Abdallah snarled now, turning on the larger man, “Don’t be a fool! Of course there was a computer. Find it. We need to know what he learned and sent back to his superiors before he was located…We may still have time.”
“Amir…We searched everything. The only computer in the lab was yours…I swear it!”
The terrorist fell silent, staring at the wall for a moment. "That’s not possible, Jacob. No gun, yes, that is how a good agent would come in. He’d play slow, fat, and dumb…try to bluff his way out if he were caught. But he would need a computer, would need one for this sort of job."
Jacob shook his
head, “It may have been destroyed in the explosion, if it was close to the source of the blast.”
“Yes…Yes, that’s possible,” Amir admitted, but his voice was doubtful and he was shaking his head. Finally he looked up, “Audit our security system.”
“Amir?”
“Look for any evidence that someone left the lab last night, Jacob.”
*****
Gwen Dougal came back into her living room, straightening the fit of her blouse as she finished the last button, to find Anselm frowning and tapping at his portable like it had done something wrong.
“Damn it!” He exclaimed, tossing it down in annoyance.
“What’s wrong?”
Anselm jumped, startled. “Jeez, Gwen! I didn’t hear you come in!”
She half smirked at him, “Yelling at electronics tends to make a man deaf.”
He chuffed in amusement, nodding. “Yeah, I guess.”
“What’s wrong with it?” She nodded to the offending electronics.
“Nothing.” He sighed, pulling out another portable and flipping it open.
Gwen’s features became perplexed, “You have two?”
“What? No…” Anselm shook his head, hefting the one in his hands, “This one’s mine. That piece of junk belonged to the CIA agent.”
Gwen blinked.
“CIA!? What CIA Agent!?”
“The one who set off the explosion.” Anselm replied, picking up the offending portable again and trying to access it.

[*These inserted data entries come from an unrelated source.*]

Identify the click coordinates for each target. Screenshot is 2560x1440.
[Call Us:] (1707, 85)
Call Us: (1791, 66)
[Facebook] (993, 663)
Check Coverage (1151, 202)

“Set off…!? Bloody Americans!”
“Not like he had a lot of choice,” Anselm sighed, again tapping at the resisting portable. “I think this has advanced biometric security…”

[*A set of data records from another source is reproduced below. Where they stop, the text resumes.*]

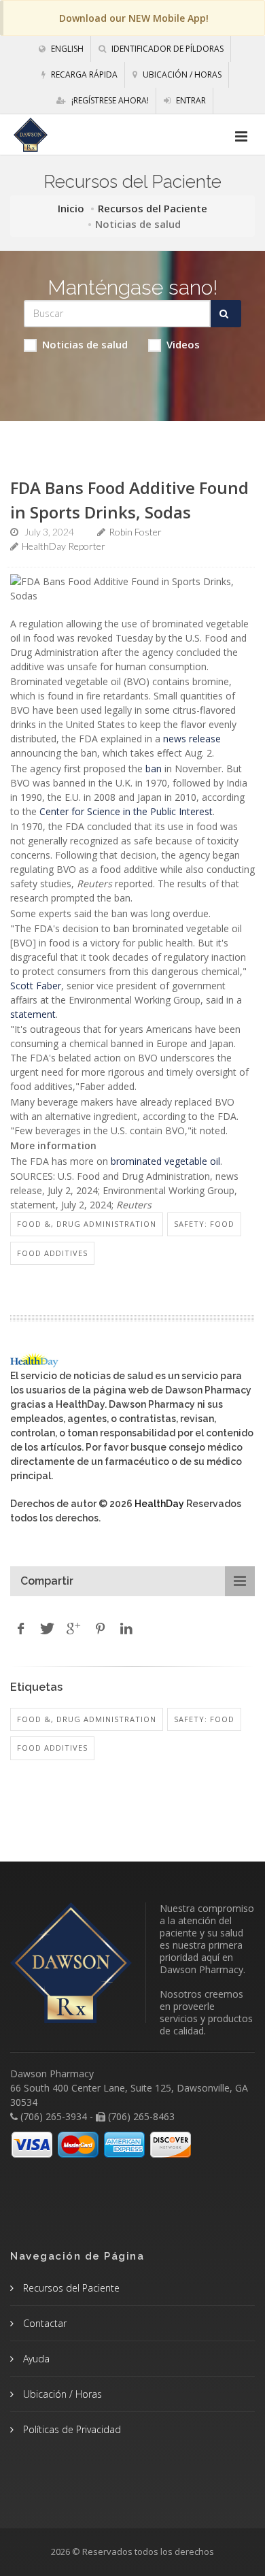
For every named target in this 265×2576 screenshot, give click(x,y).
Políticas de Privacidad (70, 2429)
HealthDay (159, 1503)
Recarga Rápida (83, 74)
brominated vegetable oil (165, 1161)
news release (192, 738)
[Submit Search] (226, 313)
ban (153, 768)
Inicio (71, 208)
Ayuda (35, 2358)
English (66, 48)
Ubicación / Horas (181, 74)
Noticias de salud (85, 344)
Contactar (43, 2323)
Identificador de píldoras (166, 48)
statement (33, 1014)
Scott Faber (35, 985)
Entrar (190, 100)
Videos (183, 344)
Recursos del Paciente (152, 208)
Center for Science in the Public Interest (126, 811)
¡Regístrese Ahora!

Gwen rubbed her temple, trying to follow both tangents of the conversation. “What do you mean, he didn’t have a lot of choice?? And, so? Most portables come equipped with biometrics.”

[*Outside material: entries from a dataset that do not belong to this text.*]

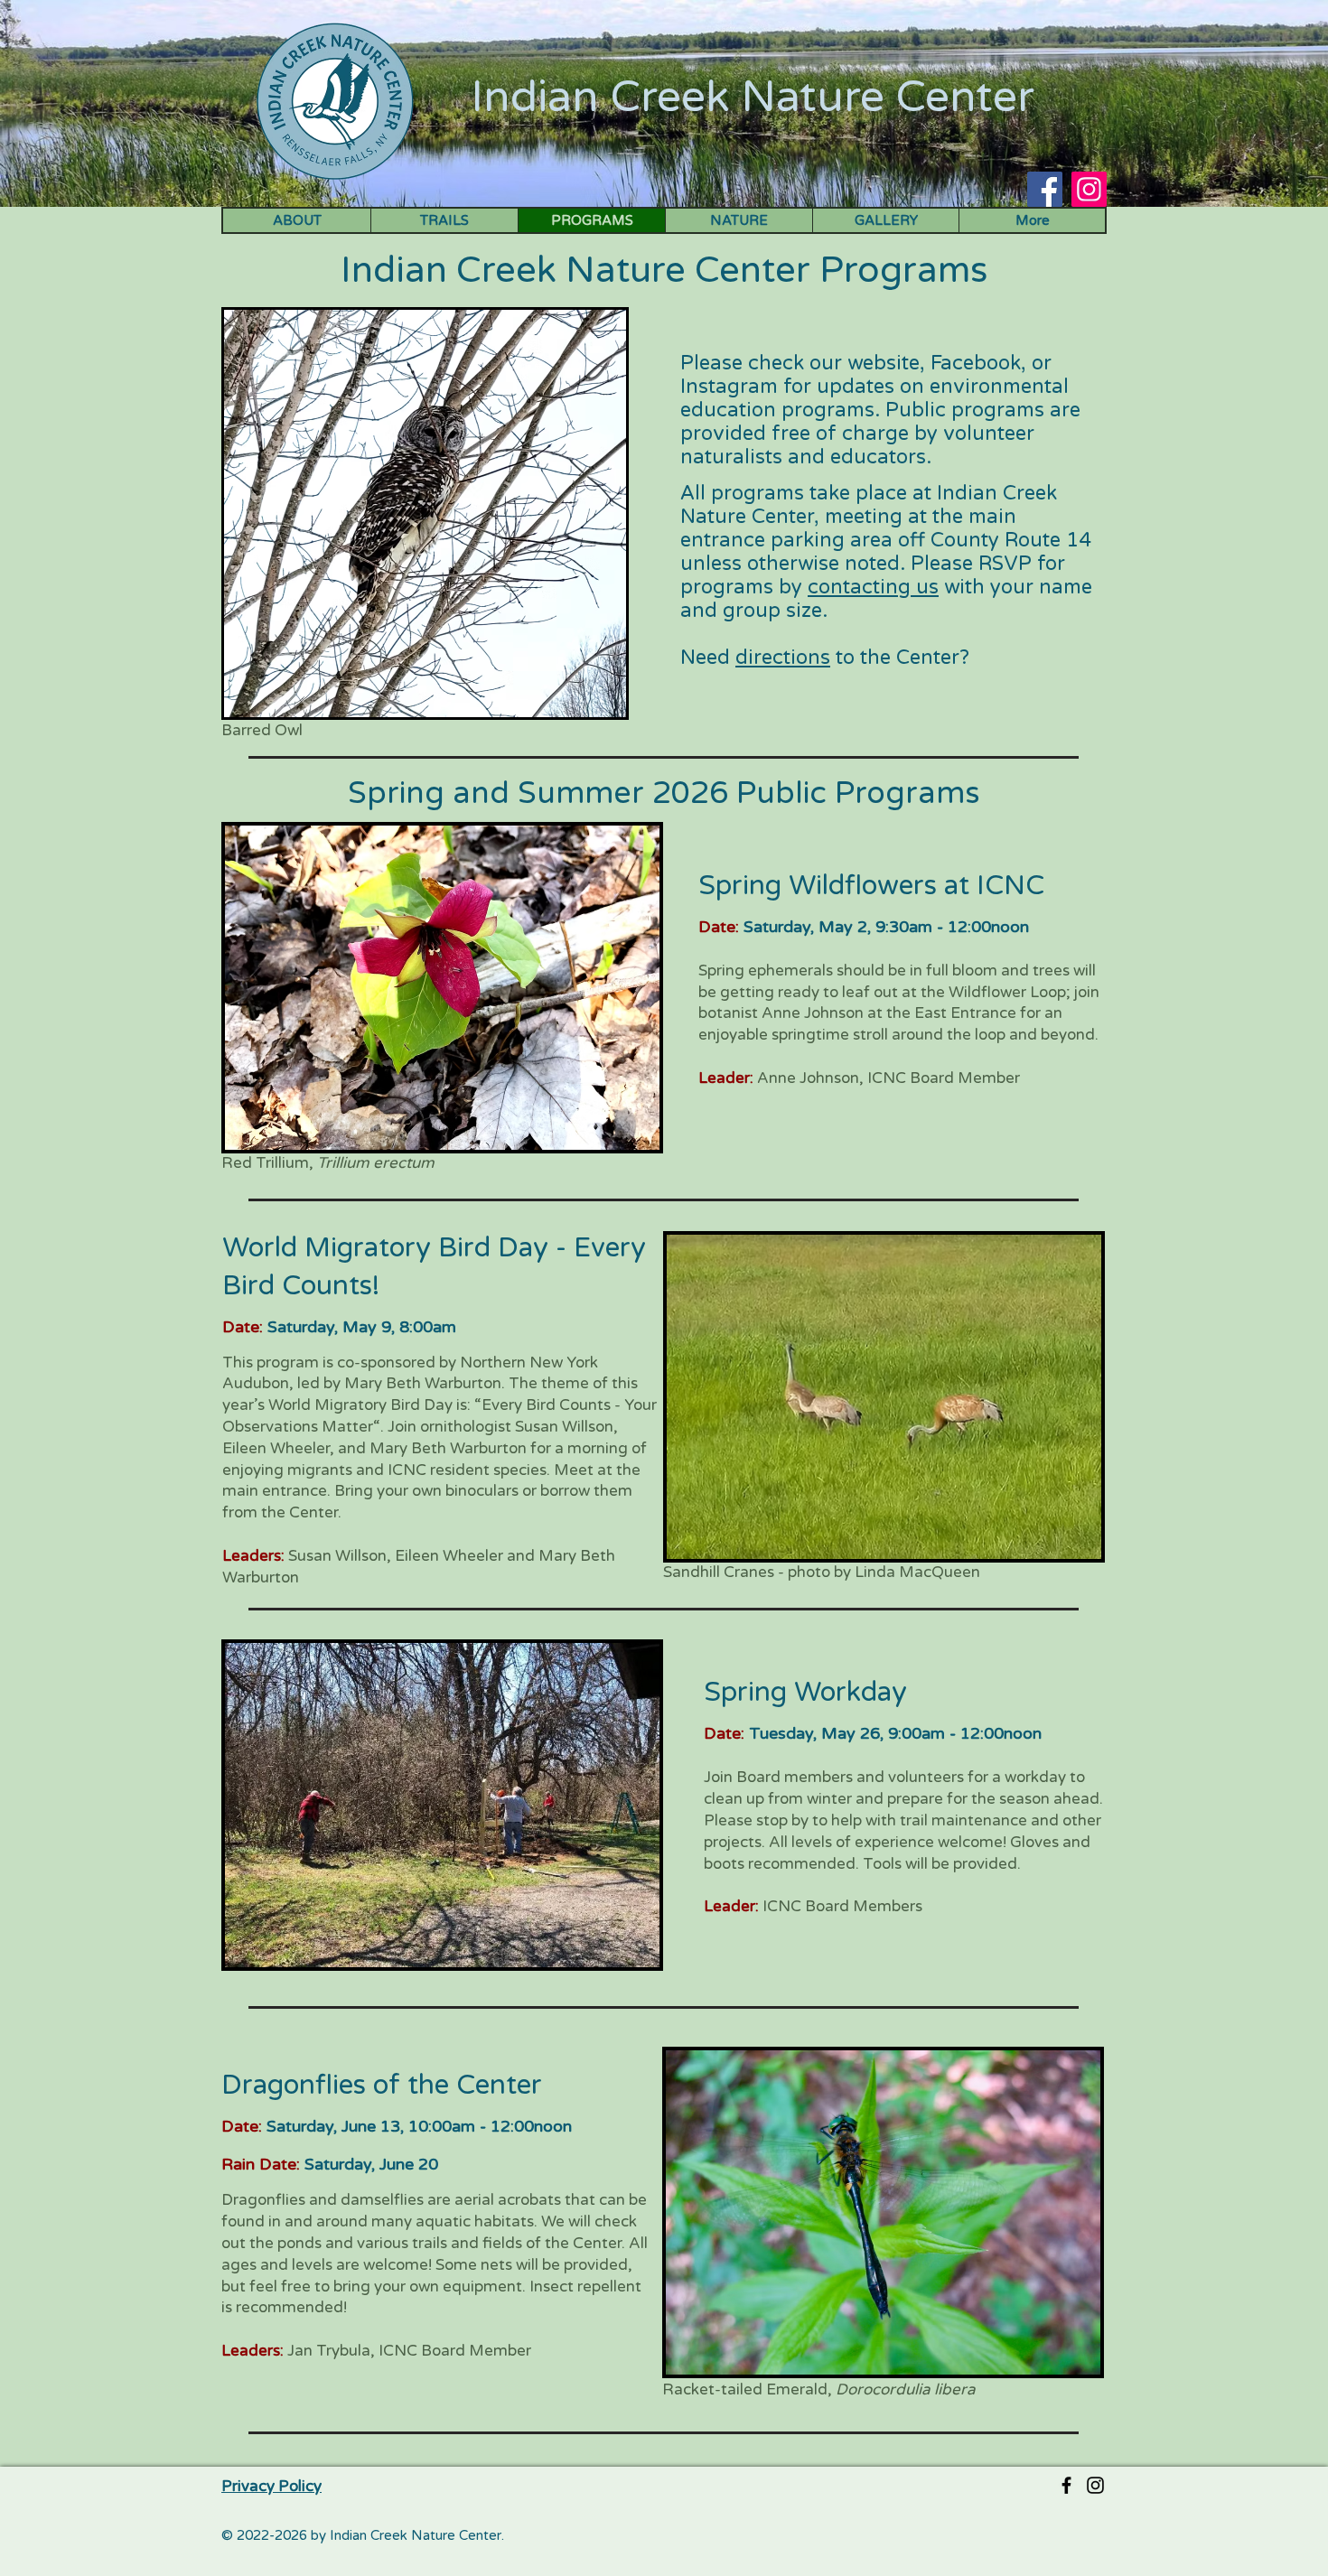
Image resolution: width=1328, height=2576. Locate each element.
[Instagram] (1089, 189)
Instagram (729, 386)
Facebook (976, 363)
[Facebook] (1044, 189)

Anselm had to concede that point, biometric scanners, including fingerprint and retinal systems were standard on most off the shelf portable computers and had been for years. The problem was he didn’t see any of those scanners on the device, and he wasn’t even certain that the device was even powered up.
“Gunnar? Gunnar!”
“Huh? What?” he looked up, surprised.
“What did you mean, he didn’t have a lot of choice about setting off that explosion??” Gwen ground out.